--- DATA PROVIDED ---
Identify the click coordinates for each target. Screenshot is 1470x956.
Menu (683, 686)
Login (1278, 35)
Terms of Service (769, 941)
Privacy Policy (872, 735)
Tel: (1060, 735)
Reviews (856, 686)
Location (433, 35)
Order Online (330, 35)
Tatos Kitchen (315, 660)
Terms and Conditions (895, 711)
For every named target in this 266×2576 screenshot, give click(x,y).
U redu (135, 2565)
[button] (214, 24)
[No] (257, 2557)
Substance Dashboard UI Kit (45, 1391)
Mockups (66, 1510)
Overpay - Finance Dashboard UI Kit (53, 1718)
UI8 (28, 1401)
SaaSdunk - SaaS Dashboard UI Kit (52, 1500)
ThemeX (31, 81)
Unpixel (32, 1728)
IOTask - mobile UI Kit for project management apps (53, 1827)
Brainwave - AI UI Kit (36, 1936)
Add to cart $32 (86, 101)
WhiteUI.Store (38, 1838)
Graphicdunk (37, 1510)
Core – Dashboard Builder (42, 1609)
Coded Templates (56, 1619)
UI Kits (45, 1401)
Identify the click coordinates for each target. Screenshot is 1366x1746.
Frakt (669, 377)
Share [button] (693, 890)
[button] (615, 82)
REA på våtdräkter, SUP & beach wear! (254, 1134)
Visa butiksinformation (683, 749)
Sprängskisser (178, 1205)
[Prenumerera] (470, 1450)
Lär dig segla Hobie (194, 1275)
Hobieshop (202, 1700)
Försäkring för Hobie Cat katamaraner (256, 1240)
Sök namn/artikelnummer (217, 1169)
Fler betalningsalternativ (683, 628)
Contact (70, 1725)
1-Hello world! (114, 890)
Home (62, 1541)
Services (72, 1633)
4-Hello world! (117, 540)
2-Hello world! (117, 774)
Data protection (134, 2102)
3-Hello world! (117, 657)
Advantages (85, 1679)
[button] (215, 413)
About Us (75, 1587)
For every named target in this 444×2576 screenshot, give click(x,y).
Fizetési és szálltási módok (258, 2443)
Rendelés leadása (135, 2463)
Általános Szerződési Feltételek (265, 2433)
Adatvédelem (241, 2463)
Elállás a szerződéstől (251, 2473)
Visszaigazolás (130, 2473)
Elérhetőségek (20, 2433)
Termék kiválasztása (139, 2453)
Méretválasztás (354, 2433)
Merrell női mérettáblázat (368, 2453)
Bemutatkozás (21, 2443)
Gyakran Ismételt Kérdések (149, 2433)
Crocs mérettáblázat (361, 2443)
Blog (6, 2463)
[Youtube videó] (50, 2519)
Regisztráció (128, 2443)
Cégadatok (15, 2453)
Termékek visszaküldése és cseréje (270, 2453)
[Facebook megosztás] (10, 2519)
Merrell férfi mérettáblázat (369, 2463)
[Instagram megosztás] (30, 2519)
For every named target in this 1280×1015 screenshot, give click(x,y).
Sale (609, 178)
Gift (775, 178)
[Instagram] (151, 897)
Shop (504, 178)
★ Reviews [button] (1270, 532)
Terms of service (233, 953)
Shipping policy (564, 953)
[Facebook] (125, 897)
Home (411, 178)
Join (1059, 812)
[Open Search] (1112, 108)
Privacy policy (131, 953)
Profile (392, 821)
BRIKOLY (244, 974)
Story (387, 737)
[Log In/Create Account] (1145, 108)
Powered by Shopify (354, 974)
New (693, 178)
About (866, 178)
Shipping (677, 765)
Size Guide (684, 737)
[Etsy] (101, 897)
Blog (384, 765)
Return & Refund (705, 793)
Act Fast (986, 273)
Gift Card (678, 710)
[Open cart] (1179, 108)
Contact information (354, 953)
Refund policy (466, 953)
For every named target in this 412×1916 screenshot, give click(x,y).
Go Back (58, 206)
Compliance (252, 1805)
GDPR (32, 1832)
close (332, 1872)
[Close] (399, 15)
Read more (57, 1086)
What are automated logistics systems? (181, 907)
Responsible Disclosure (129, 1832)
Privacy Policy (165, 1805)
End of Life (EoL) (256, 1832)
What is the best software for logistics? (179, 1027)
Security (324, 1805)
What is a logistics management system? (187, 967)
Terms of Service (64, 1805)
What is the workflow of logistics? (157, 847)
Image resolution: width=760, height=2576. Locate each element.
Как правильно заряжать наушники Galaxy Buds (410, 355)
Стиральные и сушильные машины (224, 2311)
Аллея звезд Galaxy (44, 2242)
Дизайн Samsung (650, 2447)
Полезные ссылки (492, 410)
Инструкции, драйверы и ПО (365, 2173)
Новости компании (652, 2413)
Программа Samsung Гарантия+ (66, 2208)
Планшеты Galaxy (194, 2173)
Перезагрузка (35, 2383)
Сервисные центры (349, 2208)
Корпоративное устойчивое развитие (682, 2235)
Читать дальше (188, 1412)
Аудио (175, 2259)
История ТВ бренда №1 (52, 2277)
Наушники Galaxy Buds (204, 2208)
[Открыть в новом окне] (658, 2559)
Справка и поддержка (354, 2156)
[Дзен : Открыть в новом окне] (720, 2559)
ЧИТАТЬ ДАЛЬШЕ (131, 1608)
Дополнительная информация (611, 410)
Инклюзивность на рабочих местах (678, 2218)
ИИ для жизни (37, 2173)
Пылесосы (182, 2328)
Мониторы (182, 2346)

--- PROMPT ---
Each line that contains the string "Merrell" should be copied from the data above.

--- TASK ANSWER ---
Merrell női mérettáblázat (368, 2453)
Merrell férfi mérettáblázat (369, 2463)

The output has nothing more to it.